**Work to be completed:** Write out every entry exactly as it stands.

-------- Information provided --------

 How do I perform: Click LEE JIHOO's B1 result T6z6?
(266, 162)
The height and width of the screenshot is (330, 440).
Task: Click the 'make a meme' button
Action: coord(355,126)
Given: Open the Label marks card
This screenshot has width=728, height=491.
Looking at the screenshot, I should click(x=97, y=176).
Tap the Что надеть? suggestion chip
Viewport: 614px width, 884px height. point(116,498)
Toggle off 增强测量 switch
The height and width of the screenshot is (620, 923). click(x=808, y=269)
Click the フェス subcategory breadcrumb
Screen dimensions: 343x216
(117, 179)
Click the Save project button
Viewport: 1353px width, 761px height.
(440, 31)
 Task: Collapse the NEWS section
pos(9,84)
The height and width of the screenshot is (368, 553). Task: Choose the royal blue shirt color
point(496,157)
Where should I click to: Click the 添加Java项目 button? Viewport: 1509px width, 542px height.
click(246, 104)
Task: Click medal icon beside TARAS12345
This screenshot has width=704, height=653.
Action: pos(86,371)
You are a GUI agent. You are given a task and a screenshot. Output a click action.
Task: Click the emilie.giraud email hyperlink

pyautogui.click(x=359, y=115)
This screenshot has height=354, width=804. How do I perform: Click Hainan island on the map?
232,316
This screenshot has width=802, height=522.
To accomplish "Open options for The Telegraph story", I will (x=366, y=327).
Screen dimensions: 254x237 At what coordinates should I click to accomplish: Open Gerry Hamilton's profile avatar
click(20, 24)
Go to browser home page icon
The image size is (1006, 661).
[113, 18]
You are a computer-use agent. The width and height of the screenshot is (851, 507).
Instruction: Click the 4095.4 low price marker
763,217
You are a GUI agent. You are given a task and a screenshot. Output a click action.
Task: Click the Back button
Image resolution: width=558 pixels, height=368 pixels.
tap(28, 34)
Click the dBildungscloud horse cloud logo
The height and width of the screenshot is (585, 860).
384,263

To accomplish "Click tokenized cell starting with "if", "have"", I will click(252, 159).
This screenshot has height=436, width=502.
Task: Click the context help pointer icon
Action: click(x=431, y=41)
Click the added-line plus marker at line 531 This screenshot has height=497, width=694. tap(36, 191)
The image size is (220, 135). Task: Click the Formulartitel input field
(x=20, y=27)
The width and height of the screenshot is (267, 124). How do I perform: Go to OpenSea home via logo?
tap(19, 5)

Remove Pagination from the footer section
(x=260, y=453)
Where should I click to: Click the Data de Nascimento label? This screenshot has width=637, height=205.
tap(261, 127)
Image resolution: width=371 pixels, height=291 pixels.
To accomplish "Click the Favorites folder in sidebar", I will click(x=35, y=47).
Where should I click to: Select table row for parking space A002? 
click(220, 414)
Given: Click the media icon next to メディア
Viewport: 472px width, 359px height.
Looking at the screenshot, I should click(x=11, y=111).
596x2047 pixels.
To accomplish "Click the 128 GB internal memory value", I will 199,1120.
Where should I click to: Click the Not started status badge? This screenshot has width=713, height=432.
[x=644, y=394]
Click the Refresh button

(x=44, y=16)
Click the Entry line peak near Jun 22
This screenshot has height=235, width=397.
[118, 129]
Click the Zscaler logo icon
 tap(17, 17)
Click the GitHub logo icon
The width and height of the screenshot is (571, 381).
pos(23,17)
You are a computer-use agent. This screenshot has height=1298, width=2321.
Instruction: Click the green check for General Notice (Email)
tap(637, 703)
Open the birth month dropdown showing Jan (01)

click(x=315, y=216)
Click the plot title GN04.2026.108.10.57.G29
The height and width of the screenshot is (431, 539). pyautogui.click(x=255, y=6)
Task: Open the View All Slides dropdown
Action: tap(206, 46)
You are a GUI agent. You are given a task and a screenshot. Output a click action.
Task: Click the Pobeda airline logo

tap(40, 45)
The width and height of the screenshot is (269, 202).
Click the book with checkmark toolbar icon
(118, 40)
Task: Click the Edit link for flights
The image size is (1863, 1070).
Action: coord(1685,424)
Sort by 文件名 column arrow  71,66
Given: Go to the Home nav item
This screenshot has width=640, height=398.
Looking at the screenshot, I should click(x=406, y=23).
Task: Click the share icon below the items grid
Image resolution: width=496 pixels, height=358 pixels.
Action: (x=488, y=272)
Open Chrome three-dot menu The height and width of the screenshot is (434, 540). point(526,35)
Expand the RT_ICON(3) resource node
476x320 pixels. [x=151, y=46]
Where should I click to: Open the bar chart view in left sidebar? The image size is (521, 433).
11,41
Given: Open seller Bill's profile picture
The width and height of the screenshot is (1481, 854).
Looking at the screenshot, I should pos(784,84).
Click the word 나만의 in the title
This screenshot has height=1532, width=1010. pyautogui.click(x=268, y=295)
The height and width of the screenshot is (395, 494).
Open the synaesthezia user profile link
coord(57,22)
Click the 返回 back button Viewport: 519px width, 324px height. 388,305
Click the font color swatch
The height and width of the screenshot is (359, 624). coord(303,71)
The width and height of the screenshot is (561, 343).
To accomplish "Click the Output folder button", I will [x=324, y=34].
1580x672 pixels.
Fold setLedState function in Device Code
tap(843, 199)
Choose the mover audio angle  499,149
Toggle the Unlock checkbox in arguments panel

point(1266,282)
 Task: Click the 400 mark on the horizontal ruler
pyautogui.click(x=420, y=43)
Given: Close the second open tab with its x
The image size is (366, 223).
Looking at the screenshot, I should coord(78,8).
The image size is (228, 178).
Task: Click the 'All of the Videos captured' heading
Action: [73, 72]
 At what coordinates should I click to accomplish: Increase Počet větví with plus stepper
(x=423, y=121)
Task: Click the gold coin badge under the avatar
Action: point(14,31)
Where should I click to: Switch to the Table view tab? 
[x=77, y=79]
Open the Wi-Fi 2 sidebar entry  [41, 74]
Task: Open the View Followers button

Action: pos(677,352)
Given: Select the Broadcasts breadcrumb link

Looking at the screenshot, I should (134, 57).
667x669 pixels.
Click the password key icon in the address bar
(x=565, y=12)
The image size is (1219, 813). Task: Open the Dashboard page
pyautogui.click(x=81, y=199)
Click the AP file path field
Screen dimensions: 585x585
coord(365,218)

--------

**Output below:**
 How do I perform: Click LEE JIHOO's B1 result T6z6?
(266, 162)
The height and width of the screenshot is (330, 440).
Task: Click the 'make a meme' button
Action: coord(355,126)
Given: Open the Label marks card
This screenshot has width=728, height=491.
Looking at the screenshot, I should click(x=97, y=176).
Tap the Что надеть? suggestion chip
Viewport: 614px width, 884px height. point(116,498)
Toggle off 增强测量 switch
The height and width of the screenshot is (620, 923). click(x=808, y=269)
Click the フェス subcategory breadcrumb
Screen dimensions: 343x216
(117, 179)
Click the Save project button
Viewport: 1353px width, 761px height.
(440, 31)
 Task: Collapse the NEWS section
pos(9,84)
The height and width of the screenshot is (368, 553). Task: Choose the royal blue shirt color
point(496,157)
Where should I click to: Click the 添加Java项目 button? Viewport: 1509px width, 542px height.
click(246, 104)
Task: Click medal icon beside TARAS12345
This screenshot has width=704, height=653.
Action: pos(86,371)
You are a GUI agent. You are given a task and a screenshot. Output a click action.
Task: Click the emilie.giraud email hyperlink

pyautogui.click(x=359, y=115)
This screenshot has height=354, width=804. How do I perform: Click Hainan island on the map?
232,316
This screenshot has width=802, height=522.
To accomplish "Open options for The Telegraph story", I will (x=366, y=327).
Screen dimensions: 254x237 At what coordinates should I click to accomplish: Open Gerry Hamilton's profile avatar
click(20, 24)
Go to browser home page icon
The image size is (1006, 661).
[113, 18]
You are a computer-use agent. The width and height of the screenshot is (851, 507).
Instruction: Click the 4095.4 low price marker
763,217
You are a GUI agent. You are given a task and a screenshot. Output a click action.
Task: Click the Back button
Image resolution: width=558 pixels, height=368 pixels.
tap(28, 34)
Click the dBildungscloud horse cloud logo
The height and width of the screenshot is (585, 860).
384,263

To accomplish "Click tokenized cell starting with "if", "have"", I will click(252, 159).
This screenshot has height=436, width=502.
Task: Click the context help pointer icon
Action: click(x=431, y=41)
Click the added-line plus marker at line 531 This screenshot has height=497, width=694. tap(36, 191)
The image size is (220, 135). Task: Click the Formulartitel input field
(x=20, y=27)
The width and height of the screenshot is (267, 124). How do I perform: Go to OpenSea home via logo?
tap(19, 5)

Remove Pagination from the footer section
(x=260, y=453)
Where should I click to: Click the Data de Nascimento label? This screenshot has width=637, height=205.
tap(261, 127)
Image resolution: width=371 pixels, height=291 pixels.
To accomplish "Click the Favorites folder in sidebar", I will click(x=35, y=47).
Where should I click to: Select table row for parking space A002? 
click(220, 414)
Given: Click the media icon next to メディア
Viewport: 472px width, 359px height.
Looking at the screenshot, I should click(x=11, y=111).
596x2047 pixels.
To accomplish "Click the 128 GB internal memory value", I will 199,1120.
Where should I click to: Click the Not started status badge? This screenshot has width=713, height=432.
[x=644, y=394]
Click the Refresh button

(x=44, y=16)
Click the Entry line peak near Jun 22
This screenshot has height=235, width=397.
[118, 129]
Click the Zscaler logo icon
 tap(17, 17)
Click the GitHub logo icon
The width and height of the screenshot is (571, 381).
pos(23,17)
You are a computer-use agent. This screenshot has height=1298, width=2321.
Instruction: Click the green check for General Notice (Email)
tap(637, 703)
Open the birth month dropdown showing Jan (01)

click(x=315, y=216)
Click the plot title GN04.2026.108.10.57.G29
The height and width of the screenshot is (431, 539). pyautogui.click(x=255, y=6)
Task: Open the View All Slides dropdown
Action: tap(206, 46)
You are a GUI agent. You are given a task and a screenshot. Output a click action.
Task: Click the Pobeda airline logo

tap(40, 45)
The width and height of the screenshot is (269, 202).
Click the book with checkmark toolbar icon
(118, 40)
Task: Click the Edit link for flights
The image size is (1863, 1070).
Action: coord(1685,424)
Sort by 文件名 column arrow  71,66
Given: Go to the Home nav item
This screenshot has width=640, height=398.
Looking at the screenshot, I should click(x=406, y=23).
Task: Click the share icon below the items grid
Image resolution: width=496 pixels, height=358 pixels.
Action: (x=488, y=272)
Open Chrome three-dot menu The height and width of the screenshot is (434, 540). point(526,35)
Expand the RT_ICON(3) resource node
476x320 pixels. [x=151, y=46]
Where should I click to: Open the bar chart view in left sidebar? The image size is (521, 433).
11,41
Given: Open seller Bill's profile picture
The width and height of the screenshot is (1481, 854).
Looking at the screenshot, I should pos(784,84).
Click the word 나만의 in the title
This screenshot has height=1532, width=1010. pyautogui.click(x=268, y=295)
The height and width of the screenshot is (395, 494).
Open the synaesthezia user profile link
coord(57,22)
Click the 返回 back button Viewport: 519px width, 324px height. 388,305
Click the font color swatch
The height and width of the screenshot is (359, 624). coord(303,71)
The width and height of the screenshot is (561, 343).
To accomplish "Click the Output folder button", I will [x=324, y=34].
1580x672 pixels.
Fold setLedState function in Device Code
tap(843, 199)
Choose the mover audio angle  499,149
Toggle the Unlock checkbox in arguments panel

point(1266,282)
 Task: Click the 400 mark on the horizontal ruler
pyautogui.click(x=420, y=43)
Given: Close the second open tab with its x
The image size is (366, 223).
Looking at the screenshot, I should coord(78,8).
The image size is (228, 178).
Task: Click the 'All of the Videos captured' heading
Action: [73, 72]
 At what coordinates should I click to accomplish: Increase Počet větví with plus stepper
(x=423, y=121)
Task: Click the gold coin badge under the avatar
Action: point(14,31)
Where should I click to: Switch to the Table view tab? 
[x=77, y=79]
Open the Wi-Fi 2 sidebar entry  [41, 74]
Task: Open the View Followers button

Action: pos(677,352)
Given: Select the Broadcasts breadcrumb link

Looking at the screenshot, I should (134, 57).
667x669 pixels.
Click the password key icon in the address bar
(x=565, y=12)
The image size is (1219, 813). Task: Open the Dashboard page
pyautogui.click(x=81, y=199)
Click the AP file path field
Screen dimensions: 585x585
coord(365,218)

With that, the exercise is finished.